Well, I’m back in the old country for the holidays, and boy do I feel like the smartest pickle in the jar for moving to California when it’s below zero here in Montreal (either scale).
There is one thing I miss about the old country: French Scrabble. I’ve spent an inordinate amount of time memorizing word lists and playing the game, and now it’s a pain to find a partner in good ol’ US of A.
So I decided to start studying English Scrabble, and I figured I could use some stats to prioritize my learning*. Quackle is a Scrabble solver that has a (well-hidden) command line interface that can play games against itself. The AI agent, called ‘speedy player’, uses heuristics rather than Monte Carlo simulations to determine which move to play; it’s very fast, however, has access to the full dictionary (TWL06, the North American tournament dictionary**) and plays a kick-ass game.

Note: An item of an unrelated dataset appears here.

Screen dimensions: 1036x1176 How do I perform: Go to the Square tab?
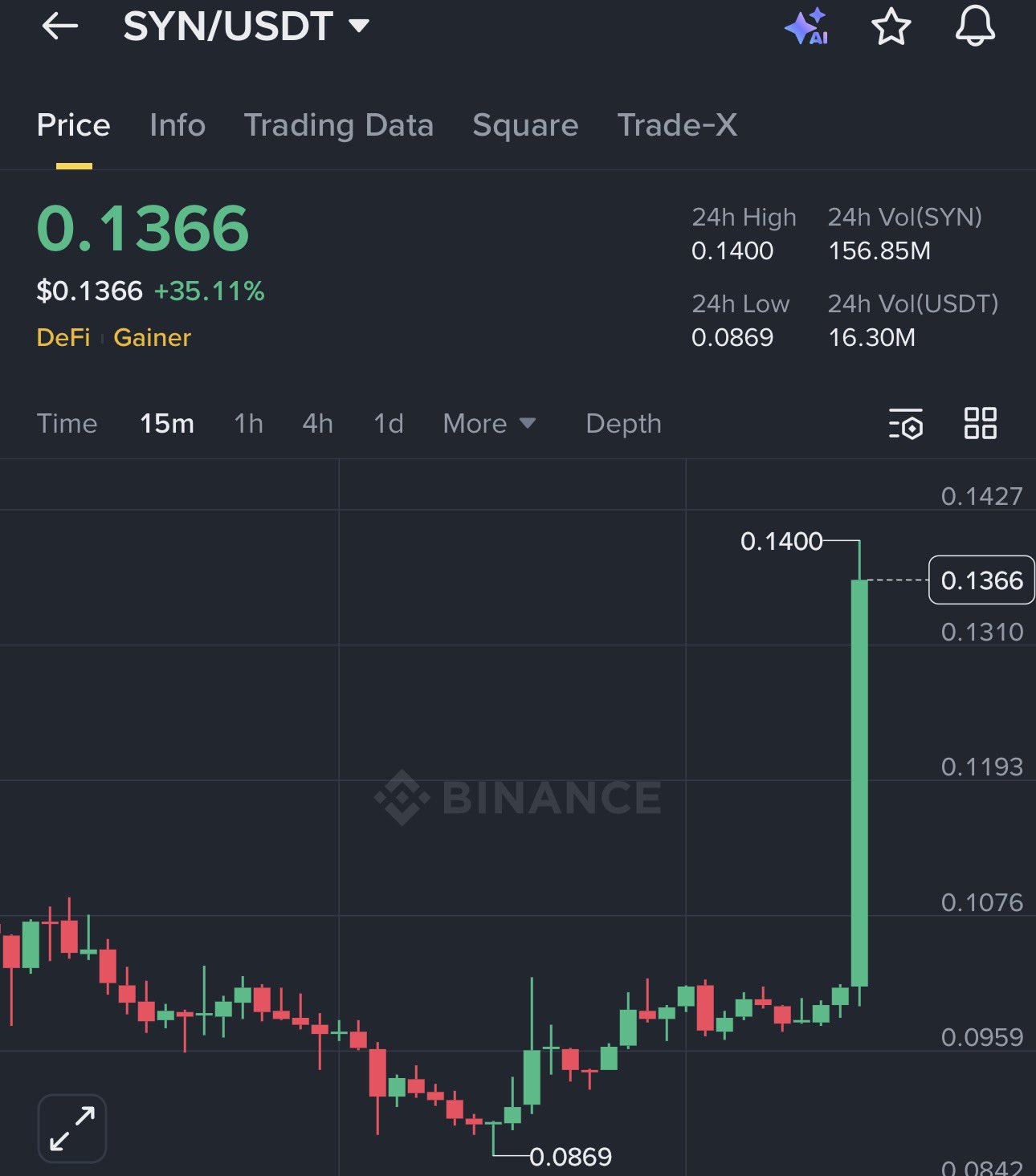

I let it run for 100,000 games and, with some Python glue (pandas mostly), compiled a list of the best words by various criteria: points per play, plays per game, points per game (= points per play * plays per game). I grouped words by form (ie. axe, axes, axed, etc. count as one root word) using a dictionary I found in Zyzzyva. The most useful word in Scrabble is…
Qi. Indeed, Qi is the only two letter word that contains a Q and one of a few dozen that contains a Q but not a U. Therefore, it is played very frequently, in 7 out of every 10 games. The next 5 are:
- RE – as in do, ré, mi…
- ZA – short for pizza
- ER – an expression of hesitation
The top 50 is in fact dominated by such two-letter words, which, while often not valuable in themselves, can be used to attach other, more useful words.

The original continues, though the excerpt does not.